* Dataset:
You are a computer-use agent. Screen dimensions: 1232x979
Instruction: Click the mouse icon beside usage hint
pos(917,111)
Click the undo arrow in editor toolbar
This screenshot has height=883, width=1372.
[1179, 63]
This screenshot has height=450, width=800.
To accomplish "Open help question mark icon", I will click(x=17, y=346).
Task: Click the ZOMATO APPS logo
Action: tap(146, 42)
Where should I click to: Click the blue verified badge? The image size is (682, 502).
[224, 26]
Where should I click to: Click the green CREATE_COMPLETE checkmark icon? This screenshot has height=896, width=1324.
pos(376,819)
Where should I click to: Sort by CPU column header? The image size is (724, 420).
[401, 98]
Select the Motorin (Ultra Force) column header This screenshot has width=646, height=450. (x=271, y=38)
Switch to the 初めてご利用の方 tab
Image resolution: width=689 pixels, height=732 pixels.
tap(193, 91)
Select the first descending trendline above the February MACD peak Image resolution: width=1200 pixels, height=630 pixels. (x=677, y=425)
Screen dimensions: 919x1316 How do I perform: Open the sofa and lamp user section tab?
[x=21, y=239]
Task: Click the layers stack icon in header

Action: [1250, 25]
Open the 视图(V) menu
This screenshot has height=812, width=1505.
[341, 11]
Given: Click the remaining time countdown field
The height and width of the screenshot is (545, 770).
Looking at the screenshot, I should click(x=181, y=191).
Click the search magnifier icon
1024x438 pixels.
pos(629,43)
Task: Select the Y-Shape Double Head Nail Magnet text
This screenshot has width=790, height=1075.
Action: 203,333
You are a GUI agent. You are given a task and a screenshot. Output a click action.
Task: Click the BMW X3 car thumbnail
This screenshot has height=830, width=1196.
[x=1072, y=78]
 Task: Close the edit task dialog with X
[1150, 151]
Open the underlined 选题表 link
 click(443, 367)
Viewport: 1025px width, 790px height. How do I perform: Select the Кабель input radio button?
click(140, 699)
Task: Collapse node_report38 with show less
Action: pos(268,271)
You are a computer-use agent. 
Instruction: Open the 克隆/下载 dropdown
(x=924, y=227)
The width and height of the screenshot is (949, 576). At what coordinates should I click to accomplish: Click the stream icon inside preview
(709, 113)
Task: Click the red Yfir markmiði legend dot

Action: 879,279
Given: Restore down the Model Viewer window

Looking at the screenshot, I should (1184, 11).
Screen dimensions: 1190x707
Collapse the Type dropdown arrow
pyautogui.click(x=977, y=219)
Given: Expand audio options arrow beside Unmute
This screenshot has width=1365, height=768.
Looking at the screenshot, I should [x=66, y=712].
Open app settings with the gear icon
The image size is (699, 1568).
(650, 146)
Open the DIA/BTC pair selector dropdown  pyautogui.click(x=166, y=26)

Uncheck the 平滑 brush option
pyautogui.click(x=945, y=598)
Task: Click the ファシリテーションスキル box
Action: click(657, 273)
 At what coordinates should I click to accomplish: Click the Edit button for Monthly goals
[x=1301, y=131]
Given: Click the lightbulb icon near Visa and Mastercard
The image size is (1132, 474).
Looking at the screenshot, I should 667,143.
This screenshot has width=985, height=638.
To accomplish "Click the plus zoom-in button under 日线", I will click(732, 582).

* Exercise instructions: Copy all of the records above verbatim, line for line.

* Solution:
You are a computer-use agent. Screen dimensions: 1232x979
Instruction: Click the mouse icon beside usage hint
pos(917,111)
Click the undo arrow in editor toolbar
This screenshot has height=883, width=1372.
[1179, 63]
This screenshot has height=450, width=800.
To accomplish "Open help question mark icon", I will click(x=17, y=346).
Task: Click the ZOMATO APPS logo
Action: tap(146, 42)
Where should I click to: Click the blue verified badge? The image size is (682, 502).
[224, 26]
Where should I click to: Click the green CREATE_COMPLETE checkmark icon? This screenshot has height=896, width=1324.
pos(376,819)
Where should I click to: Sort by CPU column header? The image size is (724, 420).
[401, 98]
Select the Motorin (Ultra Force) column header This screenshot has width=646, height=450. (x=271, y=38)
Switch to the 初めてご利用の方 tab
Image resolution: width=689 pixels, height=732 pixels.
tap(193, 91)
Select the first descending trendline above the February MACD peak Image resolution: width=1200 pixels, height=630 pixels. (x=677, y=425)
Screen dimensions: 919x1316 How do I perform: Open the sofa and lamp user section tab?
[x=21, y=239]
Task: Click the layers stack icon in header

Action: [1250, 25]
Open the 视图(V) menu
This screenshot has height=812, width=1505.
[341, 11]
Given: Click the remaining time countdown field
The height and width of the screenshot is (545, 770).
Looking at the screenshot, I should click(x=181, y=191).
Click the search magnifier icon
1024x438 pixels.
pos(629,43)
Task: Select the Y-Shape Double Head Nail Magnet text
This screenshot has width=790, height=1075.
Action: 203,333
You are a GUI agent. You are given a task and a screenshot. Output a click action.
Task: Click the BMW X3 car thumbnail
This screenshot has height=830, width=1196.
[x=1072, y=78]
 Task: Close the edit task dialog with X
[1150, 151]
Open the underlined 选题表 link
 click(443, 367)
Viewport: 1025px width, 790px height. How do I perform: Select the Кабель input radio button?
click(140, 699)
Task: Collapse node_report38 with show less
Action: pos(268,271)
You are a computer-use agent. 
Instruction: Open the 克隆/下载 dropdown
(x=924, y=227)
The width and height of the screenshot is (949, 576). At what coordinates should I click to accomplish: Click the stream icon inside preview
(709, 113)
Task: Click the red Yfir markmiði legend dot

Action: 879,279
Given: Restore down the Model Viewer window

Looking at the screenshot, I should (1184, 11).
Screen dimensions: 1190x707
Collapse the Type dropdown arrow
pyautogui.click(x=977, y=219)
Given: Expand audio options arrow beside Unmute
This screenshot has width=1365, height=768.
Looking at the screenshot, I should [x=66, y=712].
Open app settings with the gear icon
The image size is (699, 1568).
(650, 146)
Open the DIA/BTC pair selector dropdown  pyautogui.click(x=166, y=26)

Uncheck the 平滑 brush option
pyautogui.click(x=945, y=598)
Task: Click the ファシリテーションスキル box
Action: click(657, 273)
 At what coordinates should I click to accomplish: Click the Edit button for Monthly goals
[x=1301, y=131]
Given: Click the lightbulb icon near Visa and Mastercard
The image size is (1132, 474).
Looking at the screenshot, I should 667,143.
This screenshot has width=985, height=638.
To accomplish "Click the plus zoom-in button under 日线", I will click(732, 582).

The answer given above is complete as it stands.